Perhaps I am so fascinated by Ruination Day— this made-up holiday that exists solely in two folk songs and in my own imagination— because it is comforting to blame something celestial and ephemeral for all the world’s sins. It feels like a step forward from merely depositing them onto another human being’s doorstep. And that might be true.
But the thing about a day is that it only lasts 24 hours. Today, I can engage in the kind of magical thinking that allows me to believe that a single date on the calendar can erase our sins, just as John Wilkes Booth once imagined that a bullet could erase all of his. Tomorrow, though, I will wake up and we will still have a broken world to mend. Tomorrow, I will wake up and no matter how evil I imagine my enemies to be, I will still be as imperfect as the rest of you. Tomorrow, we will wake up and the ruination will not have disappeared. But we will have one another. We will always have one another. And who we get to build with will always matter more than who we get to blame.
END NOTES:
This week’s song(s) of the week:
The floor is yours, Gillian Welch. Thank you, as always, for the gift of my favorite made-up holiday.

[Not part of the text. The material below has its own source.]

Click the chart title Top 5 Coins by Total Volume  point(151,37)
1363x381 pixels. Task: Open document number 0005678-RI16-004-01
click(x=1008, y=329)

As always, you can check out the collected song of the week playlist on Apple Music or Spotify.
I love your work, and I enjoyed reading about Ruination Day for the second year in a row as a subscriber of this newsletter. I want to lift this passage at the end of your piece:
"Abraham Lincoln wasn’t a perfect President, but that doesn’t make him the same as Donald Trump. Some of my political enemies are actual Nazis, and it’s OK to denounce them as such. All I’m suggesting is that there has to be something more to this life than simply identifying the good guys and bad guys in our midst with a greater degree of moral accuracy."
I think here would have been an appropriate place to acknowledge that Lincoln happily led the execution of 38 Dakota people in 1862 during the ongoing campaign of genocide against Native Americans. I believe that understanding each of these historical actors' (Wilkes Booth AND Lincoln's) commitments to the twin projects of white supremacy and settler colonialism is crucial in understanding how we ended up here.
Your newsletter has taught me so much about how whiteness is constantly attempting to find foils within our own white communities in order to grace or exempt ourselves. It is with the knowledge that white people who are uplifted as arbiters of justice (such as, but certainly not uniquely, Lincoln) were also involved in settler colonial and white supremacist projects, that we as white folks can move forward with understanding ourselves and our histories.
Goddamn. That was a beauty, thank you.
I just happened to do a deep dive into the lyrics of those two gems last night, on Ruination Eve (and into the wee hours of the holiday itself) and had my soul rended again, twenty-odd years later. I was transported back by the folk songs and African-American traditionals she references, but this adds layers I would never have considered without knowing the details of the Booth story. I’d so love to hear a conversation between you Gillian Welch about these tracks!